I have 314 GB free on my local disk, but this is still not enough.

The backup process is 100% after round about 4 hours, according to Backup Manager.
But there are still tar processes until the disk is full.

Thanks for you help,
Chris
 
@Chris,

I presume that

a) the backup has been made, consuming 240 GB of the 314 GB of free disk space, leaving only 74 GB of free disk space,

b) the remainder (74 GB) is fully consumed by the FTP process, using some (significant) buffer to send the backup file to the remote FTP.

Naturally, one could consider to free some additional disk space and it seems to me that you should consider that anyway.

However, at the current moment, you only want to make a backup and store it on a remote FTP server, for which the following steps should suffice:

1 - login with SSH to the server in question,

2 - locate the backup file made by the backup process,

3 - copy the backup file with curl, the command should resemble: curl -u ftpuser:ftppass -T myfile.txt ftp://ftp.testserver.com

and that should do the trick.

It is adviceable to clean-up the server afterwards, given the fact that you do not have enough disk space on the server.

Hope the above helps.

Kind regards....
 
Thanks for your hint!

I implemented the ftp upload the way you recommended but I leave the backup on the local disk, which is overwritten the next day. That way the customers can use the full backup to restore even single files by themselves.

Nevertheless I am a bit disappointed Plesk cannot upload the backup directly without using that much additional disk space.
Next time I'll create disks that have 3x the size I need.

Thanks again.
 
@Chris,

You should not be disappointed about Plesk.

In fact, Plesk uses a common backup and transfer procedure, involving archiving (tar format) and compression (gzip format).

In almost every scenario, it is the compression part of the whole process that requires the most (free) disk space.

In your case, one element adds to the extensive consumption of disk space: you apparently create a full backup.

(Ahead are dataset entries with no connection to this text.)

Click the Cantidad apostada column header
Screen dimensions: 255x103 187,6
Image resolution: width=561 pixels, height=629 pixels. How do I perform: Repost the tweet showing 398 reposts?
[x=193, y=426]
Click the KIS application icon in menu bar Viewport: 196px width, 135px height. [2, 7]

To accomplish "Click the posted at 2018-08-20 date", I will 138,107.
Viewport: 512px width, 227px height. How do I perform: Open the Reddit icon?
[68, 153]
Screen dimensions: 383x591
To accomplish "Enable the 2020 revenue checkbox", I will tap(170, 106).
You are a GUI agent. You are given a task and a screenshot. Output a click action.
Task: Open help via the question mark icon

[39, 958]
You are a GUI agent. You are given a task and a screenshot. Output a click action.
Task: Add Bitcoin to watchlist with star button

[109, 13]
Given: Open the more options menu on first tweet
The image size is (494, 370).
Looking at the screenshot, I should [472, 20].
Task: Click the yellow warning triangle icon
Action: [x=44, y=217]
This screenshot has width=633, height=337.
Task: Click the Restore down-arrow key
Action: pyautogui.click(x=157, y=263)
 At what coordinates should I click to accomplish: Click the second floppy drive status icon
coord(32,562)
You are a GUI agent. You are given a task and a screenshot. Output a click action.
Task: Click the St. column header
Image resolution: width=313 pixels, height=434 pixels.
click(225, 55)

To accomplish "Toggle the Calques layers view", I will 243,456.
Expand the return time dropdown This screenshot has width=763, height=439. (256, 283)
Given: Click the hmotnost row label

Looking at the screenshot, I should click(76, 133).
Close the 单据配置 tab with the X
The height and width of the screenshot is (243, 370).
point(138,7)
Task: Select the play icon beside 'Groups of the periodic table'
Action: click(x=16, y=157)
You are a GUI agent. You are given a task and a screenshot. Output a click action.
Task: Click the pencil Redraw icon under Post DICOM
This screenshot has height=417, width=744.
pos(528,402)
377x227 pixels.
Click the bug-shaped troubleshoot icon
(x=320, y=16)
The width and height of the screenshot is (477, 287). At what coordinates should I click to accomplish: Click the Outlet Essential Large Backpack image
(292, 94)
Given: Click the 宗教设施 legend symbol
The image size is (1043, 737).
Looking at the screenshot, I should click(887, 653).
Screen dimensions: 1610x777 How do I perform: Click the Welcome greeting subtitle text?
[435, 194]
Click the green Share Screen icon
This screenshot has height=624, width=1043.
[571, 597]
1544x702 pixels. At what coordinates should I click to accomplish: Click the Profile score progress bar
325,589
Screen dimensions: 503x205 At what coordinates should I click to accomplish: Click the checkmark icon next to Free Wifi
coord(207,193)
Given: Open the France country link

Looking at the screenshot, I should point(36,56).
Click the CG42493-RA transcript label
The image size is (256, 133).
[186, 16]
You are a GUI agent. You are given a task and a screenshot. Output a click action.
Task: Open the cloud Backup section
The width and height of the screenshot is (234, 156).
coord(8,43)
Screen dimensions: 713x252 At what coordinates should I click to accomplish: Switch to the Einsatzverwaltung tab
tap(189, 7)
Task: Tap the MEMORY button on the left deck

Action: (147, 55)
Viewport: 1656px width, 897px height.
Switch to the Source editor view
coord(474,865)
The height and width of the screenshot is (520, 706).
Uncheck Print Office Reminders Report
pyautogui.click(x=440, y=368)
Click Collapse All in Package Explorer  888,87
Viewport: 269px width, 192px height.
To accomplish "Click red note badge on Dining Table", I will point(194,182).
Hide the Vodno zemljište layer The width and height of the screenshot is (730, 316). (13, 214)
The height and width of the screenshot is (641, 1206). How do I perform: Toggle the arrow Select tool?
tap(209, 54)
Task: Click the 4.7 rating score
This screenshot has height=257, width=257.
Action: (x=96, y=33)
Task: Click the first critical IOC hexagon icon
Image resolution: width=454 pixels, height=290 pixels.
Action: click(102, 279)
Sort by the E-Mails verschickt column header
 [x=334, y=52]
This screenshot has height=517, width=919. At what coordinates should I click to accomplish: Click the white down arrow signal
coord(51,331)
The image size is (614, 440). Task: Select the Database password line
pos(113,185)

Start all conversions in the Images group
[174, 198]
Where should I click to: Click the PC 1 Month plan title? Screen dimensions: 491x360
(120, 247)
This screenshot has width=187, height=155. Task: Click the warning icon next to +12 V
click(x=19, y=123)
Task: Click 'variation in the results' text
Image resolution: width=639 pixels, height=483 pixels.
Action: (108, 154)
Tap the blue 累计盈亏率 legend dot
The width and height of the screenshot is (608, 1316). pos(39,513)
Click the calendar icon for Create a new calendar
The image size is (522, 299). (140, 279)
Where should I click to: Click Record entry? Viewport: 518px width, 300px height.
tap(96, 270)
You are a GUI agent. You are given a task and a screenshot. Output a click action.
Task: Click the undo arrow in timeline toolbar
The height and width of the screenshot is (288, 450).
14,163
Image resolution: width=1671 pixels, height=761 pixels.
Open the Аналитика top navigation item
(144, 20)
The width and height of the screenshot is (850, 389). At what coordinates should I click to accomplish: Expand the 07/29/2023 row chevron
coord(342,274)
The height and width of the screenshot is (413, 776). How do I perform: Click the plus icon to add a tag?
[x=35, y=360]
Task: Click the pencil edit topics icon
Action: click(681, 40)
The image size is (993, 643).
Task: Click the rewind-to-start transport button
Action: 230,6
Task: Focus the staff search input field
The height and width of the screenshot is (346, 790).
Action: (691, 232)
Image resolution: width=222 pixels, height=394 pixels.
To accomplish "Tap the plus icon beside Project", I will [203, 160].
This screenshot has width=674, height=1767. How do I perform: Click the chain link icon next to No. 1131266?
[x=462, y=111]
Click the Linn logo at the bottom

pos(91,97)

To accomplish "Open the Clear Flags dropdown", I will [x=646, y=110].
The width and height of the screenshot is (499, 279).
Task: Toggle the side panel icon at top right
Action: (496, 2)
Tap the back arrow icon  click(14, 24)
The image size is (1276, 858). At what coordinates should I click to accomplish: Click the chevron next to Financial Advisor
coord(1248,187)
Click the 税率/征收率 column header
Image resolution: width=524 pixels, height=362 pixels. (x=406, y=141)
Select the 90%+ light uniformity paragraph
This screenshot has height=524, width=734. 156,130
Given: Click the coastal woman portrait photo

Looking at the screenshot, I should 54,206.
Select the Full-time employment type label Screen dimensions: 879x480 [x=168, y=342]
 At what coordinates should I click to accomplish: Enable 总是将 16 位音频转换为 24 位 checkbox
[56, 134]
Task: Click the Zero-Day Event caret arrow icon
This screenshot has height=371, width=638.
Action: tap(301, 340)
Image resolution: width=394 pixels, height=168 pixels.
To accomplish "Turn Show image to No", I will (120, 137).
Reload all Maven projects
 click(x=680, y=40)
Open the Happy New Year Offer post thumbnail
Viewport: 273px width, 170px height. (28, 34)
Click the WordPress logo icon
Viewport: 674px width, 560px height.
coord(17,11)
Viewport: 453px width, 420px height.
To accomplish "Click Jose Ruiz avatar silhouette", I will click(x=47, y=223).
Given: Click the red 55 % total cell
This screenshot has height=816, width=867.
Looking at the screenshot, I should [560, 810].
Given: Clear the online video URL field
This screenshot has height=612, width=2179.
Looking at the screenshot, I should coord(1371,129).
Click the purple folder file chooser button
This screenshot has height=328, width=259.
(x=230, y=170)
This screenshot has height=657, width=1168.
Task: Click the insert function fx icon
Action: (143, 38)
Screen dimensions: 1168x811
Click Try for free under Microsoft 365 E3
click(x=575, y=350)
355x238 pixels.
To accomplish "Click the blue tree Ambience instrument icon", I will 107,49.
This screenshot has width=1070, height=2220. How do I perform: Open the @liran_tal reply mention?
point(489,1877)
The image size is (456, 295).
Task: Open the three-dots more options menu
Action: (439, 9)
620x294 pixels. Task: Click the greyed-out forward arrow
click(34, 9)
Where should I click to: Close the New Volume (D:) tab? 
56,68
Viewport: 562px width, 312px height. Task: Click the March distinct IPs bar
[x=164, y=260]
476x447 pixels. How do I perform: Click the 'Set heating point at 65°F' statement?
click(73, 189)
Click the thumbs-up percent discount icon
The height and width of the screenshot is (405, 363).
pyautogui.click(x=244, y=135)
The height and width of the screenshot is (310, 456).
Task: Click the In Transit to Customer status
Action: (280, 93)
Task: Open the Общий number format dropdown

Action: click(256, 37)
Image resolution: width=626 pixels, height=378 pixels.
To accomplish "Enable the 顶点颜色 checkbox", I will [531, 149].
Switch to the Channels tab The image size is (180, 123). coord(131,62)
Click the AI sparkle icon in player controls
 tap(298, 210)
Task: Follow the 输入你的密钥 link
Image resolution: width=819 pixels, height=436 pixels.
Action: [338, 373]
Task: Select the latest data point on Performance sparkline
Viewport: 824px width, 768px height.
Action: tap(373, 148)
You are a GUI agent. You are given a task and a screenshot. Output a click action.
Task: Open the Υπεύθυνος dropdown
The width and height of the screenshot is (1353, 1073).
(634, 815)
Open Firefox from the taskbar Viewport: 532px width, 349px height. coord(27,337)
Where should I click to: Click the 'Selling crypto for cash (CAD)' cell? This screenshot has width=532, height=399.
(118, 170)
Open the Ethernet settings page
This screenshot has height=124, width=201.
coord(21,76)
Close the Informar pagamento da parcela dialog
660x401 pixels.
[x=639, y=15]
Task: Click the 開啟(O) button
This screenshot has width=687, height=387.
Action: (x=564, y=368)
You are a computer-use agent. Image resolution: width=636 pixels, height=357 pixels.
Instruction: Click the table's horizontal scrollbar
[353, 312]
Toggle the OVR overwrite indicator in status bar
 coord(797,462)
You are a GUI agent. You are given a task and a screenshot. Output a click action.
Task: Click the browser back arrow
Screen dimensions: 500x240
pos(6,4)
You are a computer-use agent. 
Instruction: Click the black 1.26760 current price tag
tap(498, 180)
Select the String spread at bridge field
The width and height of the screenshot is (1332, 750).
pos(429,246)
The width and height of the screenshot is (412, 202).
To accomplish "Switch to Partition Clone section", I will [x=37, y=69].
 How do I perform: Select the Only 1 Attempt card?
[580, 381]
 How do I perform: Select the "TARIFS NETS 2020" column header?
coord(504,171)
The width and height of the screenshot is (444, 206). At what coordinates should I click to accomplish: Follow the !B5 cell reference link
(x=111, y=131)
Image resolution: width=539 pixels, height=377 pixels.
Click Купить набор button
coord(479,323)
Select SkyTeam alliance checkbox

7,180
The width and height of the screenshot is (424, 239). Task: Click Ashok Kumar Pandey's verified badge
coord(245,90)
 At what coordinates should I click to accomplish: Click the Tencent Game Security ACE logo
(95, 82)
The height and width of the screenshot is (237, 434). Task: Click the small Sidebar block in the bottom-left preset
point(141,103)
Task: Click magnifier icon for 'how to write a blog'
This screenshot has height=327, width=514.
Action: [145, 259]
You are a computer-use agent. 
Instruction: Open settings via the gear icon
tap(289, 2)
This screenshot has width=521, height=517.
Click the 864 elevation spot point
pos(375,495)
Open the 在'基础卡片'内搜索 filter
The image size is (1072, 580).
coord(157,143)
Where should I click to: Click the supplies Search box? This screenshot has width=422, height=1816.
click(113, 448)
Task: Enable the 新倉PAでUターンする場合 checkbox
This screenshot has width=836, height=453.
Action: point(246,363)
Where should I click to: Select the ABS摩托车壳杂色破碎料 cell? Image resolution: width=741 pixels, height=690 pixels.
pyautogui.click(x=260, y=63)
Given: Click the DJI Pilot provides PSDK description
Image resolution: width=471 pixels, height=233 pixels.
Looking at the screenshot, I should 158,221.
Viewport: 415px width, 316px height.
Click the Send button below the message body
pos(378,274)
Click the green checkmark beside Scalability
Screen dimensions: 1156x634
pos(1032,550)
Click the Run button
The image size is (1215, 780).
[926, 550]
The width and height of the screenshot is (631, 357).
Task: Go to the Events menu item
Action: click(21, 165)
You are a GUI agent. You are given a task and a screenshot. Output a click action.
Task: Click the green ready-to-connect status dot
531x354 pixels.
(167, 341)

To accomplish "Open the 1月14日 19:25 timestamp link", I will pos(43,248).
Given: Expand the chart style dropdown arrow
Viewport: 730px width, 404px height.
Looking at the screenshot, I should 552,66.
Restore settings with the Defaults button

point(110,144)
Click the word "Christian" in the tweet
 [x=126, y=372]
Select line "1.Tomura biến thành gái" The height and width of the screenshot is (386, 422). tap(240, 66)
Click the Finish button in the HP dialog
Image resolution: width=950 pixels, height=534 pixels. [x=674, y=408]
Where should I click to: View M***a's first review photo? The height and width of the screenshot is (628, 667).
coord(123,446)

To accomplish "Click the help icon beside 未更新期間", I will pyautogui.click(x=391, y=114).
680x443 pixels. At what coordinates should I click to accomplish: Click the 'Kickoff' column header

It is very likely that you, when you split up the backup process and create ftp based backup on a domain-per-domain (or resellers-per-reseller, client-per-client basis etc.), will have enough free disk space in order to complete (remote ftp) backups for all domains. And even if the remaining 74 GB is not enough, one could create scheduled backup tasks, this in order to execute all backups sequentially and, as such, reduce the required free disk space even more.

In short, it is not always about hardware and disk sizes, it sometimes is more easy and efficient to rethink and streamline the total backup process.

In your case, it would be adviceable to split up backup processes in (separate) smaller ones.

Kind regards....
 
Thanks for your answer. The local backup now only takes about 135GB of space. I transfer the backup with a cronjob to the ftp.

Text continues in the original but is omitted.